Long before The Fast and the Furious saw an LAPD officer go undercover as a street racer to find the gang performing daring high-speed heists, Keanu Reeves starred in this 90s banger that is as fragrantly ridiculous as it is enjoyable. Finally getting the 4K treatment, Kathryn Bigelow’s Point Break.
Reeves stars as hotshot FBI Agent Johnny Utah, once a promising college Football player who lost out on a professional career due to a knee injury. Naturally, a pivot from sports to law enforcement was the obvious choice, and Utah swiftly rose through the ranks to become one of the youngest agents in the FBI. Paired with a worn-out senior office Pappas (Gary Busey), who has a wild theory regarding a series of bank robbers carried out by masked assailants known as The Ex-Presidents. Pappas believes the bank robbers are surfers, and despite ridicule from his peers (including a gloriously over-the-top John C McGinley as their boss), Utah thinks he’s on to something.

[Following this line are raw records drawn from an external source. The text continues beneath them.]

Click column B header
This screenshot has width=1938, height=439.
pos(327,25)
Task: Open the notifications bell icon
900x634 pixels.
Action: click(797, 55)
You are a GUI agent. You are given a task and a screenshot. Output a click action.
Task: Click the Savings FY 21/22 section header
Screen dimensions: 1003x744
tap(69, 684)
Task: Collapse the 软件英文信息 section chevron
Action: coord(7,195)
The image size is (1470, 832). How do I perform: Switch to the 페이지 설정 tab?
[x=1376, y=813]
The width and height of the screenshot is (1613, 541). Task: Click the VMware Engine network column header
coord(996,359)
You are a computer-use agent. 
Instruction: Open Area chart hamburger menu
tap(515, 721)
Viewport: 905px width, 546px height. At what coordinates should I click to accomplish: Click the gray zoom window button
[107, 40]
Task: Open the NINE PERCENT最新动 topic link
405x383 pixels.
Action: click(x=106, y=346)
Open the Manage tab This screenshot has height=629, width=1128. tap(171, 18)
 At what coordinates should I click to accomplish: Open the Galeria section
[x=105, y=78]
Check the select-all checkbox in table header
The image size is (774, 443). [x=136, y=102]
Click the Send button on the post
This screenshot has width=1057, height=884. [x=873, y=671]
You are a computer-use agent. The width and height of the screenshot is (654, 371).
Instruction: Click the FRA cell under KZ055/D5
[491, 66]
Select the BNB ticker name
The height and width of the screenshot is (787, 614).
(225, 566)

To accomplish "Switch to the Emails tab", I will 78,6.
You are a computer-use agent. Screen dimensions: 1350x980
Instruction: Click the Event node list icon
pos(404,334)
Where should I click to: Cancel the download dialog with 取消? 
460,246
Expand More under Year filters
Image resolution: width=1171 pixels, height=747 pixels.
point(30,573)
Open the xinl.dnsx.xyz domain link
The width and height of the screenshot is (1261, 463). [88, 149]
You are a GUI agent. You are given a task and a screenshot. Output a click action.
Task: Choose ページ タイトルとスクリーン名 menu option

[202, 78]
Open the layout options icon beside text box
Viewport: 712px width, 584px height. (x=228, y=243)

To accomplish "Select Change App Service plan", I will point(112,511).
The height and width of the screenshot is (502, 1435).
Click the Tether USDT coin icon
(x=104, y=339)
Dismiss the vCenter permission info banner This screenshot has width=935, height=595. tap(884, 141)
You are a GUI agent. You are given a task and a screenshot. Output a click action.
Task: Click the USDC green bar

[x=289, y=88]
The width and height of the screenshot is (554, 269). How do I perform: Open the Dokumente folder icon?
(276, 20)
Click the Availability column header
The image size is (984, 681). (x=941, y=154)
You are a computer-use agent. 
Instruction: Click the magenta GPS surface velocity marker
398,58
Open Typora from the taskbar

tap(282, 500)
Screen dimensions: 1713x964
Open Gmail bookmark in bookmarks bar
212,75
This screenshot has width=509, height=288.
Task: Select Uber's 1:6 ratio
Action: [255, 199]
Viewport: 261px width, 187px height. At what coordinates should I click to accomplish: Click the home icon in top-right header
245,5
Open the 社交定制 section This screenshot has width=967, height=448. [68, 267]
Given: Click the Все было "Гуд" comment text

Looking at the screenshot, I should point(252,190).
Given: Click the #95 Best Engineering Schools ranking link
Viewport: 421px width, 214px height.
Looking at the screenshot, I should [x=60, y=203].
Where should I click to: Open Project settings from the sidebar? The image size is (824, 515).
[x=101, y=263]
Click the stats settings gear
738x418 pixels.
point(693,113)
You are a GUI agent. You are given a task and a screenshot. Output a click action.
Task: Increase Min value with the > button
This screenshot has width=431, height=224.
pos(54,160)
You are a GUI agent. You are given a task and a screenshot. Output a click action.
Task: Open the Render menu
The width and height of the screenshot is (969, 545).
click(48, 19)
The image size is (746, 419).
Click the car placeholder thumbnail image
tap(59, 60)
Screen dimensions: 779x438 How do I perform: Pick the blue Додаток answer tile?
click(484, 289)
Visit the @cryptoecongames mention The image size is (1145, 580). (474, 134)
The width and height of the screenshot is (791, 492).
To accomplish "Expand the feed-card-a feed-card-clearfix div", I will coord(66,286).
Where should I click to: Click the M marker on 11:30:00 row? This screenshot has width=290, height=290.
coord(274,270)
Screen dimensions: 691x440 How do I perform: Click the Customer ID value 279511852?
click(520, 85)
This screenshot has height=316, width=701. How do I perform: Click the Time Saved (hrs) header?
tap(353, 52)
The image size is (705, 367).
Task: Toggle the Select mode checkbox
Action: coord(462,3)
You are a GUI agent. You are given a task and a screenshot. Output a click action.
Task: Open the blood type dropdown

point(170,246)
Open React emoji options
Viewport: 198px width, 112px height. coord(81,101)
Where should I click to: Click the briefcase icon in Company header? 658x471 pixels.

Before you can say surfs-up, Utah is buying a board and learning how to surf in a reckless use of policing resources. Thanks to the reluctant help of Tyler (Lori Petty), Utah learns to catch a wave and soon meets Bodhi (Patrick Swayze), a zen-like legend of the waves who, along with his inner circle, chases the endless summer. As Utah gets deeper into Bodhi’s circle, the lines between friendship and the law become blurred, and Bigelow serves up plenty of adrenaline-fuelled action.
It captures some stunning surfing scenes, an epic on-foot chase sequence where a cat is used as a weapon, and a skydiving sequence that still looks fantastic after 33 years. Reeves goes on quite the journey by reading the book Johnny Utah, a Golden Boy of the FBI, and following the letter of the law. One hundred minutes in, he’s clutching a gun and jumping out of a plane with no parachute.
When it hit cinemas in the summer of 1991, Point Break helped pave the way for action movies for the next thirty-plus years. The Fast and Furious may have morphed into the most impalpable franchise, but it started as a thinly veiled redo of Point Break. Even the ill-advised 2015 Point Break remake couldn’t offer anything fresh to the concept other than rehashing old ideas with a few new additions. On second thoughts, that essentially describes the entire Hollywood machine. While it will remain a mystery why Pappas’ Meatball Sandwiches didn’t become a thing, Point Break remains an adrenaline rush of a movie featuring another star-making turn from Reeves, and the dearly missed Patrick Swayze has a blast playing the baddie.
The 4K transfer is sublime; my only complaint is the special features are a bit light on the ground, with around 45 minutes of short additions, none of which include a comprehensive behind-the-scenes.
Point Break 4K and Collectors Edition Blu-ray will be released on August 5.